Recipe Roast beef with under-to-do spices

Rôti de bœuf aux épices cuisson sous-vide
Preparation time:
10 min
Heat treatment time:
1 h 30 à 2 h
Difficulty:
Community rating:

Ingredients

Number of persons: 4 personnes
  • 1 rôti de bœuf de 800 g
  • 3 branches de thym
  • 2 gousses d’ail
  • 1 noix de beurre
  • Huile d’olive à volonté
  • Sel et poivre

Preparation

  1. Preheat the oven to 200 ° C.

 

  1. Prepare a double boiler in a large oven dish filled with water, immerse the probe in the double boiler to adjust the water temperature to 60 ° C.

 

  1. When the probe indicates that the water is 60 ° C, salt and pepper the roast, put it in a vacuum bag. Add 30 g of olive oil, thyme, garlic cloves in crushed shirt.
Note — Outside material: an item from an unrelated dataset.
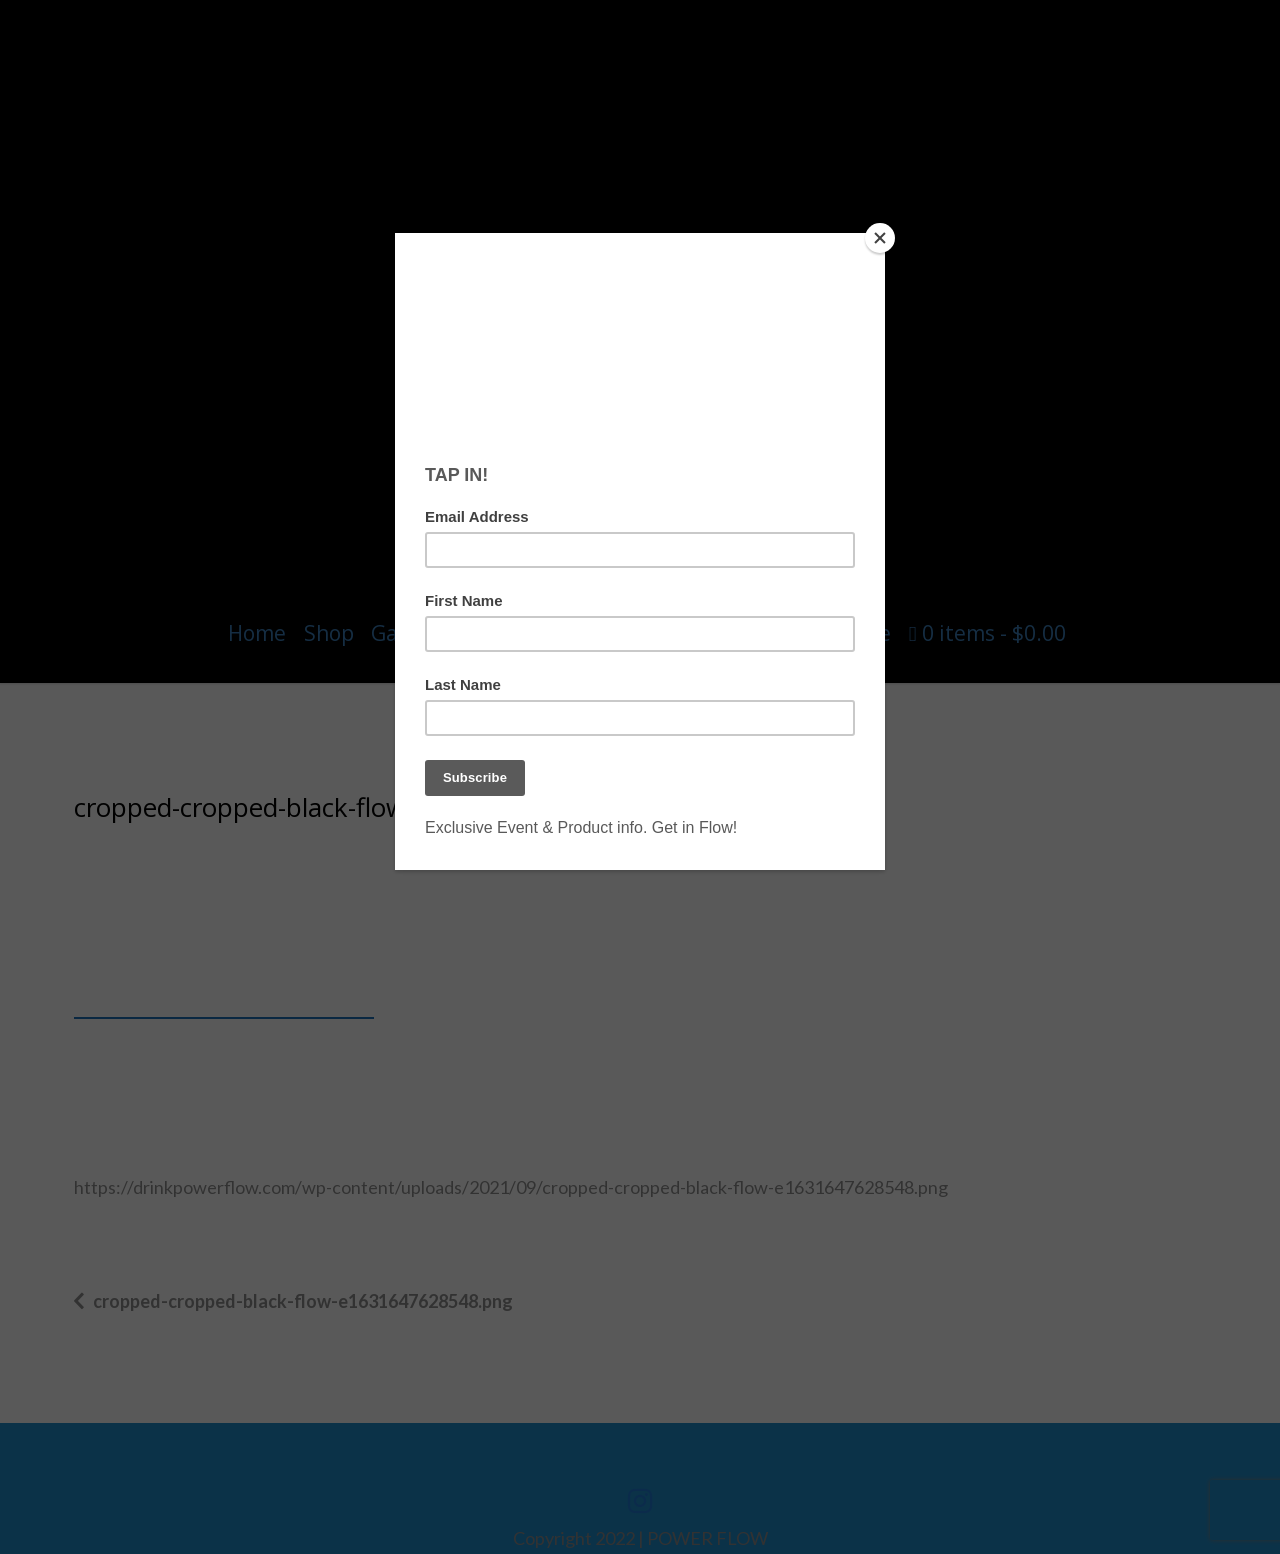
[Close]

Remove the air from the sachet in the vacuum machine by pressing "manual suction", then on "welding".

 

  1. Recover the probe. Glue a special seal probe on the bag and insert the probe to the heart of the roast

 

  1. Immerse the sachet in the water and lower the oven temperature at 150 ° C. When the temperature of the probe reaches heart 55 ° C, cook the roast for 1 hour 30 minutes to 2 hours.

 

  1. Remove the roast of the sachet, brown it in a pan in a little butter and oil, with the garlic cloves, without adding the sachet juice to the pan. When the roast has a little golden, serve it immediately, cutting slices.

 

 

Trick : Adjust the probe temperature according to desired cooking: blue, 45 ° C; rare, 50 ° C; in point, 55 ° C; Well cooked, 60 ° C.

 

Tip: Serve this recipe with good homemade fries and a seasoned green salad!